Join us for next week’s CuSPP seminar:
Live-Tweeting and Distant Suffering: Nicholas Kristof as Global Saviour
Thursday 26 April, 1pm, Milgate Room, AD Hope Bldg, SLLL
In his foreword to Somaly Mam’s The Road of Lost Innocence, Nicholas Kristof celebrates the Cambodian sex-trafficking survivor for embodying “the resilience, courage, and nobility of the human spirit.” Kristof, a journalist for The New York Times, has played a significant role in defining sex trafficking on the global stage. He has penned numerous editorial pieces about sexual violence toward women around the world; created a “trans-media project,” called Half the Sky, aiming to “put an end to the oppression of women and girls worldwide”; documented in his NYT column his interactions with two Cambodian sex workers whose freedom he purchased in 2004; and in 2011, live-tweeted a brothel raid orchestrated by Mam.

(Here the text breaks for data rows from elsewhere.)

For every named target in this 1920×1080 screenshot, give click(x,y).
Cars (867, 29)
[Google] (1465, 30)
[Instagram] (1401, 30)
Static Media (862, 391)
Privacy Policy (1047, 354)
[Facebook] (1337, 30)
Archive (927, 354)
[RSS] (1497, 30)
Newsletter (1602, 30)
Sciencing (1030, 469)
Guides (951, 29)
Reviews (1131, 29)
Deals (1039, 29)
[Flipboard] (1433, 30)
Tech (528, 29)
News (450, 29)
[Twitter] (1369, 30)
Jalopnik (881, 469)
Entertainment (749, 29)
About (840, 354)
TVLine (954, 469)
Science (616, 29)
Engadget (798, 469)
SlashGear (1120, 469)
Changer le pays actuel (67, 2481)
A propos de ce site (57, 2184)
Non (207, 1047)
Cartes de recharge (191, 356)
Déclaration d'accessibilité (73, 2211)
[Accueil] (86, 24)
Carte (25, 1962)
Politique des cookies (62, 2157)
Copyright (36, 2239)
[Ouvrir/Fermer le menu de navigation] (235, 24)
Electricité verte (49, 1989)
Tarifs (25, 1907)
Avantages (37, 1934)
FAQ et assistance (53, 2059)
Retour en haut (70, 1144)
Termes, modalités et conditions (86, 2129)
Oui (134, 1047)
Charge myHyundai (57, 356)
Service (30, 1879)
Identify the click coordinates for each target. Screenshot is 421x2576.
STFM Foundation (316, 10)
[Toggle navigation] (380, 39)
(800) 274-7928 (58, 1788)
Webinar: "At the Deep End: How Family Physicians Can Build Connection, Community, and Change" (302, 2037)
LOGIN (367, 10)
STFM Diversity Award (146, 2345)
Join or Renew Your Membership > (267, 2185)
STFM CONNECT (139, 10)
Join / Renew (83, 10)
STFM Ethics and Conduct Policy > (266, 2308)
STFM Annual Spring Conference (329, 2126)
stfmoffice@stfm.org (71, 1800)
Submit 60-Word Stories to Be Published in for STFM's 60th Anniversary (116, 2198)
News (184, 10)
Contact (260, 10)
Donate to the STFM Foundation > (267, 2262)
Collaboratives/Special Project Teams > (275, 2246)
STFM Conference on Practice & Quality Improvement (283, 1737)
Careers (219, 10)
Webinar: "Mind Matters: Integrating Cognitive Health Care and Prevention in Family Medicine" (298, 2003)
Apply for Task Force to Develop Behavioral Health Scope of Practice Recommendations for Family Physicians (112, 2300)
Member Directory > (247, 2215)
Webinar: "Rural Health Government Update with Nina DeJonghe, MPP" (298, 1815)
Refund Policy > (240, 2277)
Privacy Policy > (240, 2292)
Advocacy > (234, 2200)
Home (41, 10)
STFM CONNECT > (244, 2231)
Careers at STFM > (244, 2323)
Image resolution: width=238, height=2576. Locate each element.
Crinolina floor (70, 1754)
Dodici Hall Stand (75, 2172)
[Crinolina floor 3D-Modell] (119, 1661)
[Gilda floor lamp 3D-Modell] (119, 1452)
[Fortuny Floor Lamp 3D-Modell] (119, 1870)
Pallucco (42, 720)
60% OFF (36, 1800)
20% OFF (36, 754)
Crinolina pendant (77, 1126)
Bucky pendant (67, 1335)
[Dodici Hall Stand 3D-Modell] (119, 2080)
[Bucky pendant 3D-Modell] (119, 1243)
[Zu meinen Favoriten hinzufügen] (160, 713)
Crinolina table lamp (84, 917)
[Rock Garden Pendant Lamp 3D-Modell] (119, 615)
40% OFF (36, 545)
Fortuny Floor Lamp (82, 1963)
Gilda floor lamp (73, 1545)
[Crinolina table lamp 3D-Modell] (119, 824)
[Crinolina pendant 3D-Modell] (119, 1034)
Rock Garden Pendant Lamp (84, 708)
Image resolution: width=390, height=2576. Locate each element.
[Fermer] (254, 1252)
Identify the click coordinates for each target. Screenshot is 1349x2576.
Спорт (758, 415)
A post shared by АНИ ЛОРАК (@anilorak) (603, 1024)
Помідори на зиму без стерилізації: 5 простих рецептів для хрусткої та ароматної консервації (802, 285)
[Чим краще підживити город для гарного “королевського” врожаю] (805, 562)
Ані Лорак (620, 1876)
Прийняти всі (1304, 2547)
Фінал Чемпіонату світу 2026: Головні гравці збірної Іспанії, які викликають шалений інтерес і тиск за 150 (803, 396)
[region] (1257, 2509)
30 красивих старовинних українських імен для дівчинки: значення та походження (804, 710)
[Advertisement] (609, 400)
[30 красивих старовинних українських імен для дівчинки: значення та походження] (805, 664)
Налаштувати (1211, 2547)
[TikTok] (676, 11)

In this essay, I situate Kristof’s narrative self-fashioning in the context of the neoimperialist rescue fantasies his writing perpetuates. I am interested in the tensions created in Kristof’s texts, and in particular, the ways in which the Twitter episode suspends the implied witness somewhere between the immediacy of what Craig Calhoun calls the “emergency imaginary” and the physical and temporal remove of Luc Boltanski’s “distant suffering.” In his writings, Kristof constructs and disseminates a set of claims about the truth of sex trafficking, presents himself as a global saviour figure, and encourages the “ironic” participation of his witness, who is moved less to take part in a cosmopolitan morality centred on justice for the Other than to identify with the celebrity/saviour figure and to contemplate his or her own narcissistic performance of solidarity.
Leslie Barnes is Senior Lecturer in French Studies in SLLL. Her publications include Vietnam and the Colonial Condition of French Literature (University of Nebraska Press, 2014).